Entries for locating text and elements

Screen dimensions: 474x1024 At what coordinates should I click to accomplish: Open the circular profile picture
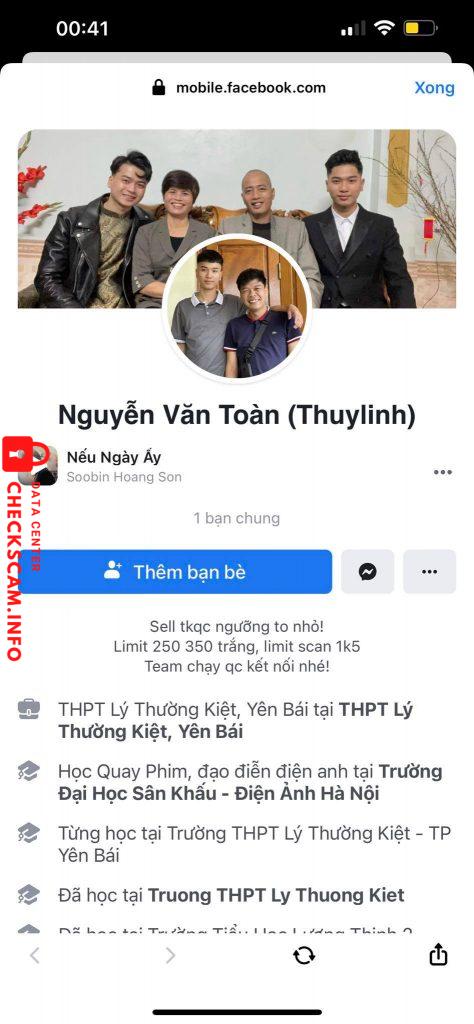click(x=236, y=308)
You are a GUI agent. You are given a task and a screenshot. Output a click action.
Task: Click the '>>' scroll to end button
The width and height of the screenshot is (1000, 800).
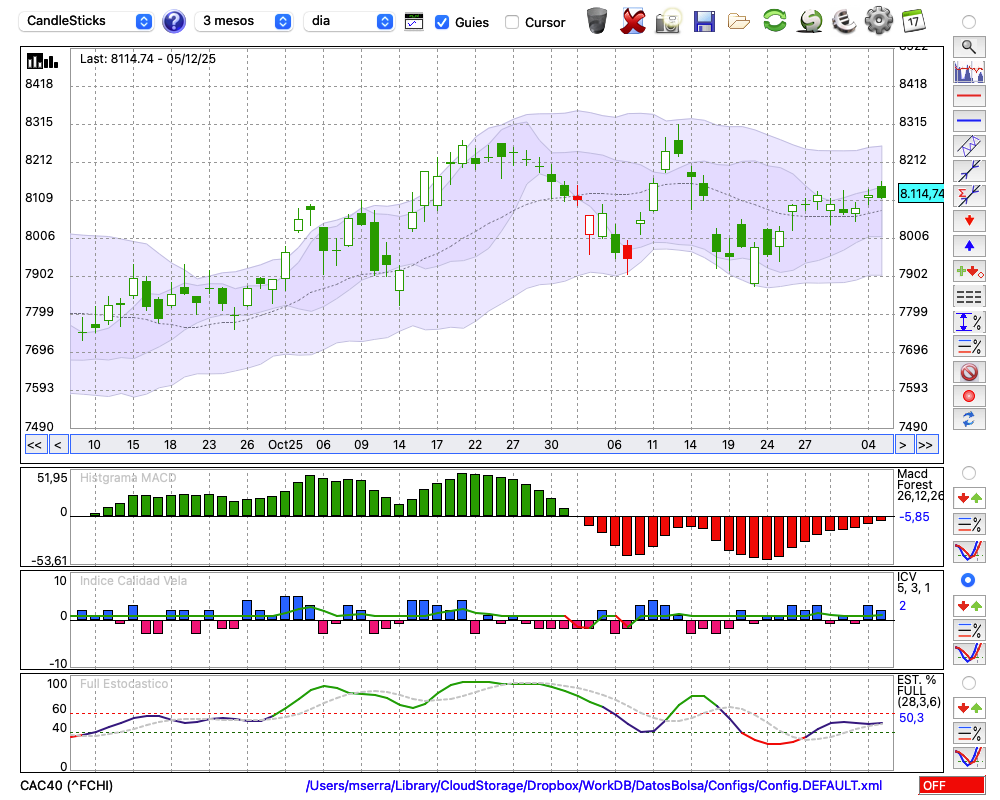click(x=927, y=445)
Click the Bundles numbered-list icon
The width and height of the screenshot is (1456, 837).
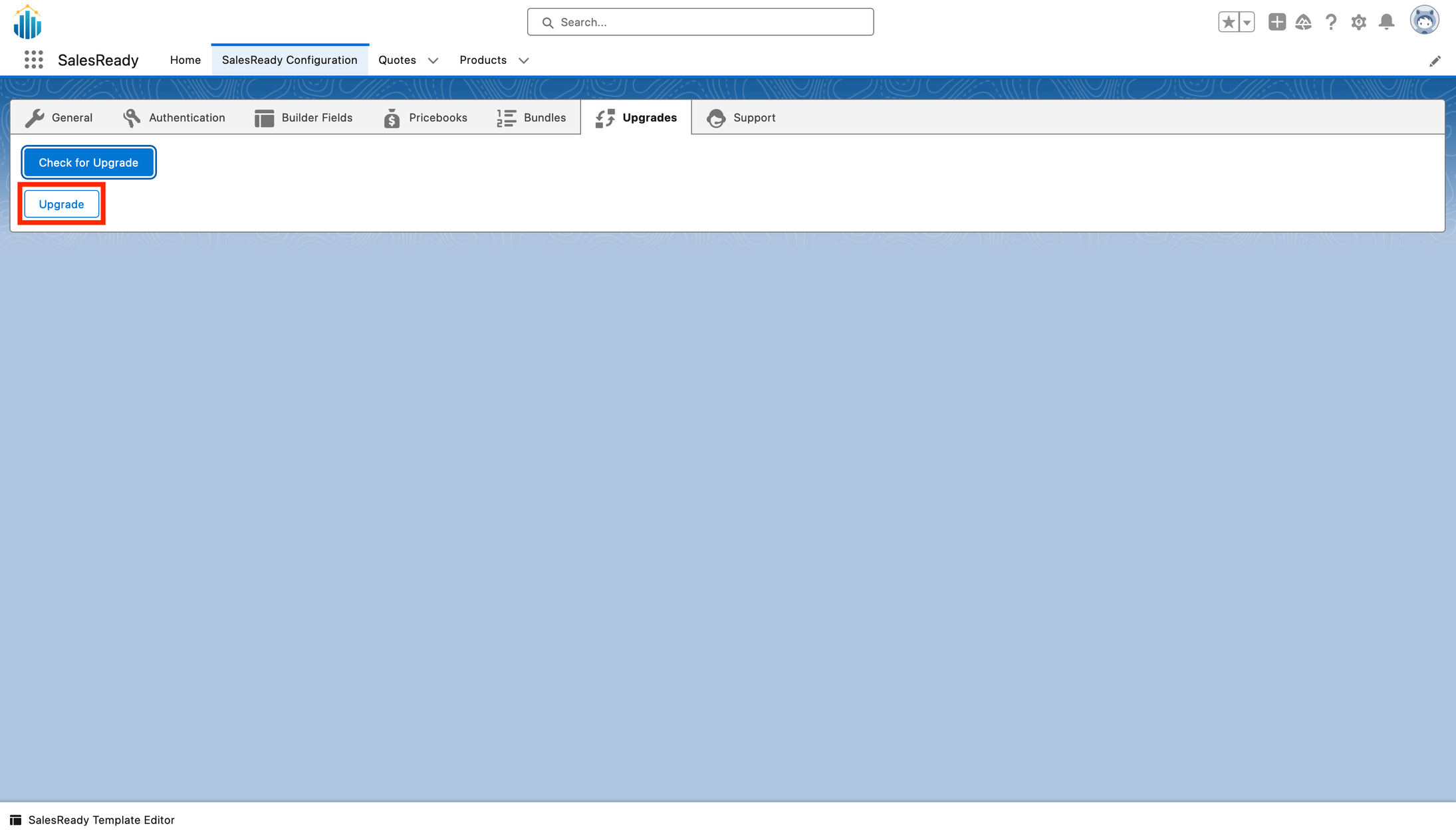tap(505, 118)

■ Required work ■
Please write out all of the entries above again, requests included, adding 52 to every coordinate in the answers. Leave the pictures out.

■ Finished task ■
Screen dimensions: 474x1024 At what coordinates should I click to accomplish: Open the circular profile picture
click(x=288, y=360)
You are a GUI agent. You are given a task and a screenshot. Output a click action.
Task: Click the '>>' scroll to end button
The width and height of the screenshot is (1000, 800).
click(x=979, y=497)
Click the Bundles numbered-list icon
The width and height of the screenshot is (1456, 837).
tap(557, 170)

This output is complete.